Wednesday, August 16, 2006

"It is not the parts that matter, it is their combination." Vladimir Nabokov

"To interest is the first duty of art; no other excellences will ever begin to compensate for failure in this, and very serious faults will be covered by this, as by charity." C.S. Lewis

"There is a moment when every work in the process of being created benefits from the glamour attaching to uncompleted sketches. 'Don't touch it any more' cries the amateur. It is then that the true artist takes his chance." Jean Cocteau

"Try again. Fail again. Fail better." Samuel Beckett

Jay Rosen
makes it official and so the era of "networked journalism" begins. First up, congressional earmarks. Jay asks "Why is this project a significant marker in Web journalism?"

It’s trying to bring new facts to light: “which members of Congress sponsored the 1,867 secret spending earmarks worth more than $500 million in the Labor-Health and Human Services appropriation bill now before Congress.” That information is a secret right now.

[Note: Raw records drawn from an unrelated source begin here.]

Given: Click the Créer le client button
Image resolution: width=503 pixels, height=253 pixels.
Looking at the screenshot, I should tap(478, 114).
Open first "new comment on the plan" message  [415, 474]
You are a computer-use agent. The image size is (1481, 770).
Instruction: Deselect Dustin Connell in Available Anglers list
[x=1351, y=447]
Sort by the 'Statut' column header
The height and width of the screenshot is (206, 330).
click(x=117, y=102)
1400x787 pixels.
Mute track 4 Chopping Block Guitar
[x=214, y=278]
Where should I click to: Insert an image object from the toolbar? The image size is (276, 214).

Get involved or, in the least, follow the project. Share the following link with your news shop and favorite news hounds. Bravo Jay! More here

"To succeed sooner, fail faster." Martin's Third Rule of Innovation. One of the best practices of innovation being put to work in Chicago by a pubcaster. Chicago Public Radio's Torey Malatia greenlights a new approach to radio programming - excellent coverage by Margaret Lyons writing at Time Out Chicago...

“What if we had no shows? With no packaged components?” Malatia asks, describing how he came up with the strategy. He and vice president for programming Ron Jones hammered out some more ideas about ways to radically change the sound, content and essential qualities of public radio. He tapped a small group of CPR employees—producers, marketers, a fund-raiser—to get the ball rolling. “It seemed kind of unworkable when I handed it off,” Malatia says. But his group is now in the final process of making this unworkable plan a website, a radio station and a community.

“You won’t hear typical hour-long programs,” says Josh Andrews, a producer for CPR and team captain of what’s about to happen to 89.5 FM. As far as Andrews is concerned, we won’t hear typical anything. No one really knows what you’ll hear on 89.5 FM come April 2007 (if everything goes according to schedule, which is a big if).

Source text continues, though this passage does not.